Outfielder Josh Hamilton is one of the best players in Major League Baseball.
Hamilton is a great hitter with incredible power. Last season, Hamilton had 43 home runs, 128 runs batted in and hit for a .285 average. Hamilton also holds his own as an impressive defensive outfielder.
There is no doubt that Hamilton is a great player, but he is also a recovering drug addict with a history of injuries.
Hamilton has put his drug problems behind him, but last season, it was reported that he had a relapse with alcohol.
Even one slip could be the end of Hamilton’s career and for that reason alone, he is a big risk for a long-term deal.
Beyond his history with drug abuse, Hamilton has had a string of injuries, from bruised ribs and strained abdominal muscles to ocular keratitis. At 31 years old, these injuries are incredibly concerning.
Pitcher Dan Haren has long been considered an ace pitcher.
This billing comes mostly from his ability to strike out batters. He has posted 200-plus strikeouts three times in his career.
While Haren consistently posts great strikeout numbers, he does have a hard time limiting his losses.
This was acceptable during his time at Oakland and Arizona, but the fact that he could not limit losses with the Angels' potent offense behind him is concerning.
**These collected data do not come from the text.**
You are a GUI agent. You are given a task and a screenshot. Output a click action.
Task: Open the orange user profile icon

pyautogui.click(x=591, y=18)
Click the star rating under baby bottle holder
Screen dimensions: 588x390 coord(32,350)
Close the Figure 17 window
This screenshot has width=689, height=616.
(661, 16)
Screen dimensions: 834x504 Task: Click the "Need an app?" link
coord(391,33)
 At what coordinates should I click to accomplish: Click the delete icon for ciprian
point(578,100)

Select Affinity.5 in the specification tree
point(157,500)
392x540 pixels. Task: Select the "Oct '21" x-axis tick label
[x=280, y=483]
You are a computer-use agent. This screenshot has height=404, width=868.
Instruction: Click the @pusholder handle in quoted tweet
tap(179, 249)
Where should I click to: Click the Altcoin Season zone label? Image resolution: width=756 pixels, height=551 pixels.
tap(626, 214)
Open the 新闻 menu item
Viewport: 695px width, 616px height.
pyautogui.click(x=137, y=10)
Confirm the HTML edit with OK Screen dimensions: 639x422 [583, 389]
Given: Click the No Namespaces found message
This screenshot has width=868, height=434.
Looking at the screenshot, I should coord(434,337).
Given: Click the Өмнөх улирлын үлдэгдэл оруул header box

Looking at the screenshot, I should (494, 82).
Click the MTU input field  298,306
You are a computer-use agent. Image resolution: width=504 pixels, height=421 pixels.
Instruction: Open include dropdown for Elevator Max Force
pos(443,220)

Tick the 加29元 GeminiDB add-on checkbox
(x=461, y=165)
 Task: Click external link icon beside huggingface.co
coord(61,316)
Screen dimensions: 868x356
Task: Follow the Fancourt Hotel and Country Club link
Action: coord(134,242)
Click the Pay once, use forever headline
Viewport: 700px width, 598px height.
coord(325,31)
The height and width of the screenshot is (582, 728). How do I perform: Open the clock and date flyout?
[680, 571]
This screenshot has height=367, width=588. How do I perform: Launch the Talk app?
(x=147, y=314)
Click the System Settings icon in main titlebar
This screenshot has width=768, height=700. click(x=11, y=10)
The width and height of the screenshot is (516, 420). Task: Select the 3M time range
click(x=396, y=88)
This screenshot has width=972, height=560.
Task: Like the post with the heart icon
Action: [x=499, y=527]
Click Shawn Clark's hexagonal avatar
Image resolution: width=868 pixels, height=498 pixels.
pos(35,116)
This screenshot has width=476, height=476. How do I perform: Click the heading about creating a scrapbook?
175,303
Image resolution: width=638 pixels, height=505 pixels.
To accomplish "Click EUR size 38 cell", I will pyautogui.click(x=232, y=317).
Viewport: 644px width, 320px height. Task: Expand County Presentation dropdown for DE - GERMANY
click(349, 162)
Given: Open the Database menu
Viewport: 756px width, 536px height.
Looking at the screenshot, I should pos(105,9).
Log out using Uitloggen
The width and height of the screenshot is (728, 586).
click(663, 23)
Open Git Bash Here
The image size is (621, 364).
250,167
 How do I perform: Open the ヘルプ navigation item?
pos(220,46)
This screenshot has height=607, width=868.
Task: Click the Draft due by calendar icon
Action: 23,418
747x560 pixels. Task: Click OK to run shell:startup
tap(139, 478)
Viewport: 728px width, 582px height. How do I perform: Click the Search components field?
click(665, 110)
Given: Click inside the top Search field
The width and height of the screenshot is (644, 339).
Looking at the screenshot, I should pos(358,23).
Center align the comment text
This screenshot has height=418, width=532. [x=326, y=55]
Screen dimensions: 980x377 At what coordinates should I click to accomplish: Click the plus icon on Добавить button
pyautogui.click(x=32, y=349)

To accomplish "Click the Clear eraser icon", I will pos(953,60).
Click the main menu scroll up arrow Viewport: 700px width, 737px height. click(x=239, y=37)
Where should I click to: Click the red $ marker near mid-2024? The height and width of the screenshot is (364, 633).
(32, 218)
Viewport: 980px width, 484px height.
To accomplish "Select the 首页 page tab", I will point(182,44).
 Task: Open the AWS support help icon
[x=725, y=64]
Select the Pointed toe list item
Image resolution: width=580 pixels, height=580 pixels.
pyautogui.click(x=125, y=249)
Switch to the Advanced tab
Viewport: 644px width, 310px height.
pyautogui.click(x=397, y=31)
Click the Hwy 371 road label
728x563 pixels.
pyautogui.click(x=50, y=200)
Haren has had problems with giving up home runs in the past four seasons. Giving up 102 home runs in four seasons is unacceptable and should be a red flag for teams lining up to make Haren their ace in the coming season.
Rangers’ catcher Mike Napoli is a great hitter. We know that much for sure. However, his hitting prowess is centered around his ability to hit the long ball.
Hitting 24 home runs from the catcher position is very impressive, yes.
What is not impressive is that he only hit .227 last season. His career average of .259 is nothing to write home about either.
Teams should avoid signing Napoli long term if they believe that he can be a day-to-day workhorse in the offense. He is a middle-of-the-order hitter at best, and at 31, teams should not expect much more development on that front.